In addition, we’re also rendering a button with an onClick
event handler. We’re going to wrap this.randomizeData()
with an arrow function and bind the value of this
to our Chart
component. When the button is clicked, randomizeData()
will call this.setState()
and pass in some new data.
Let’s talk about this.setState()
. If render()
is the heart of a React component, setState()
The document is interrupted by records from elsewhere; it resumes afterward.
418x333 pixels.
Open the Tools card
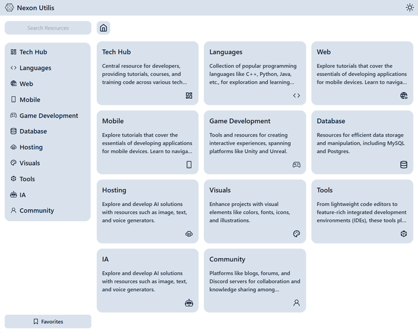362,211
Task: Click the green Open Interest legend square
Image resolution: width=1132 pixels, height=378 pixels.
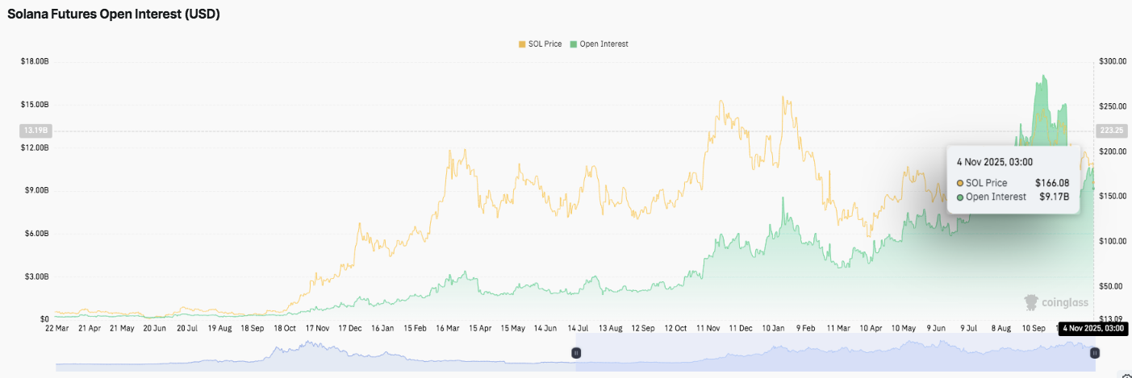Action: pos(573,44)
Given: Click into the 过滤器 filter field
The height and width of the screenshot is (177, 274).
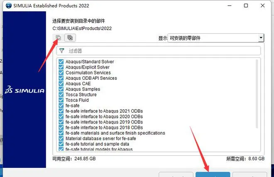Looking at the screenshot, I should tap(159, 51).
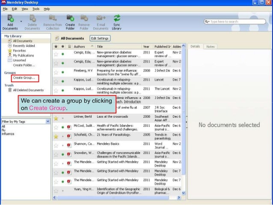Expand the Filter by My Tags dropdown
The width and height of the screenshot is (273, 205).
(48, 122)
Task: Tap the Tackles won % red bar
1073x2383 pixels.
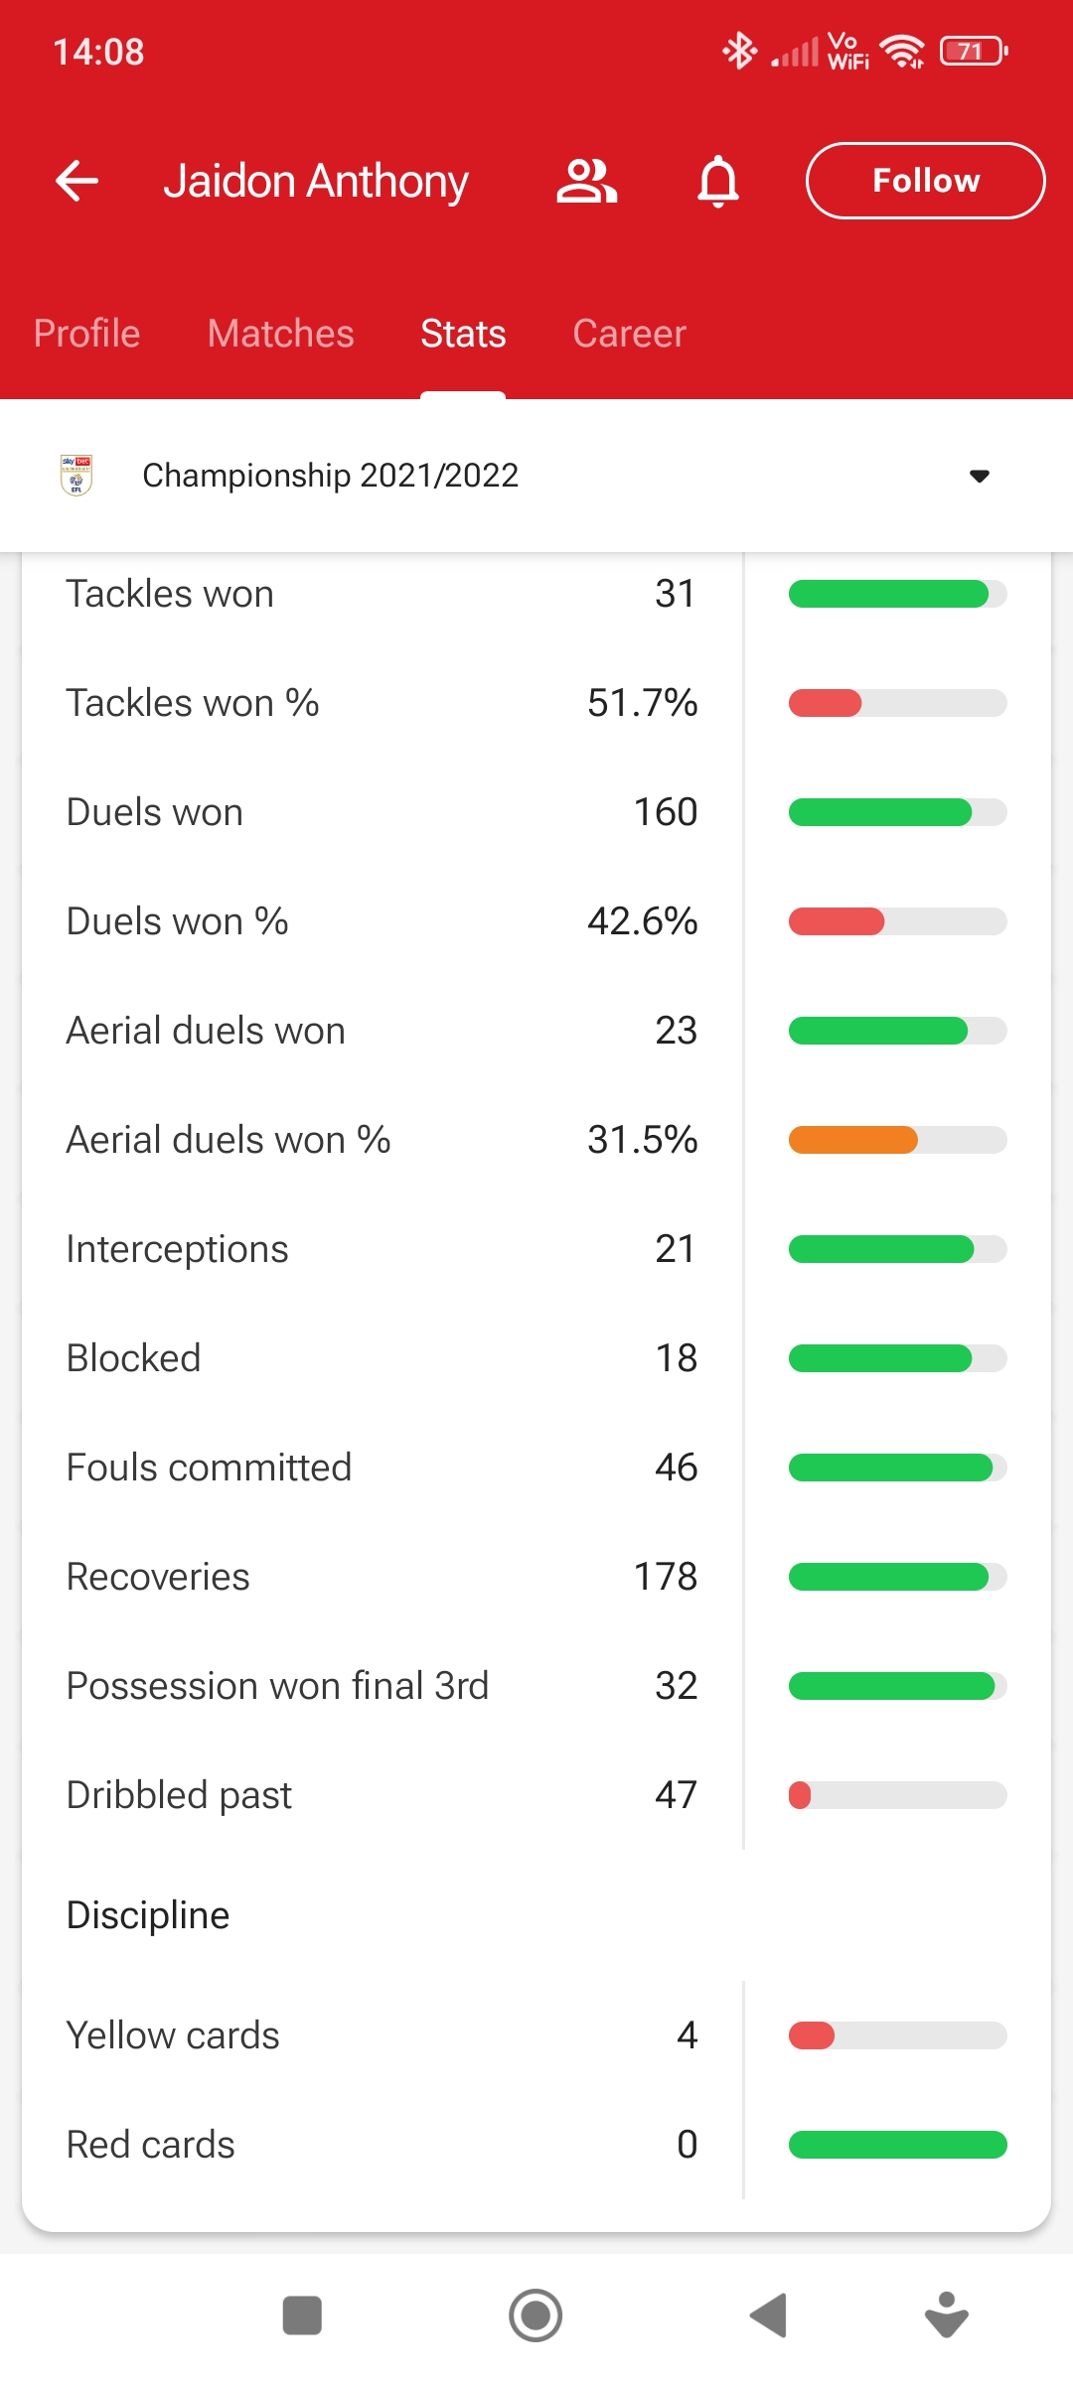Action: (826, 703)
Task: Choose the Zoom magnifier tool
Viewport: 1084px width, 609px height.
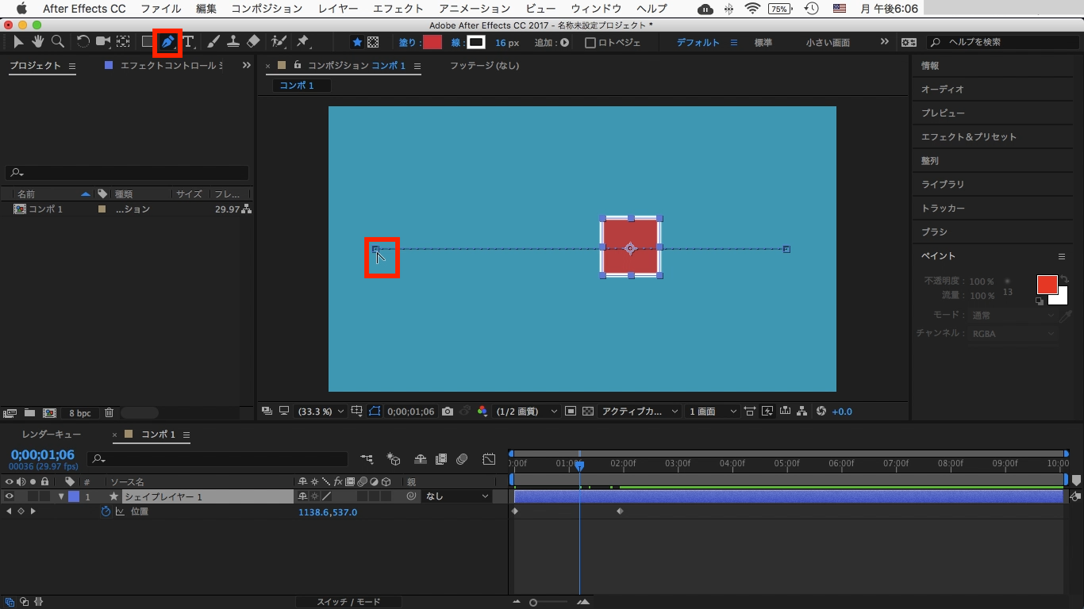Action: [x=58, y=42]
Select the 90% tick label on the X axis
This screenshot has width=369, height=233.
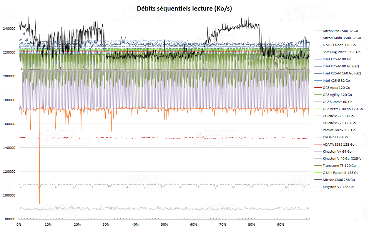280,225
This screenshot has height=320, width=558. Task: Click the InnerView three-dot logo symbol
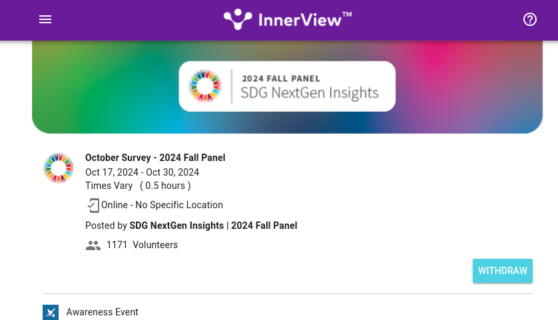(238, 19)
is the brains of a component. setState
explicitly tells React that we’re changing the state, thereby triggering a re-render of the component and its children. This essentially turns UI components into state machines.
Inside of setState()
, we’re passing an object with data
set to the randomDataSet()
. This means that if we want to retrieve the state of our application, we need only call this.state.whateverStateWereLookingFor
. In this case, we can retrieve the randomData by calling this.state.data
.
A little side note on how React works: React offers great performance for rendering UI components by implementing a diff algorithm and comparing a virtual DOM in memory with the actual DOM. When you think about it, the DOM is really a large tree structure. If there’s one thing we have learned from decades of computer science research, it’s how to compare and manipulate trees. React takes advantage of clever tree diffing algorithms, but in order to work, each component can only render one parent element (i.e., you cannot render sibling elements). That’s why In the render function we’re wrapping all our elements in one parent div.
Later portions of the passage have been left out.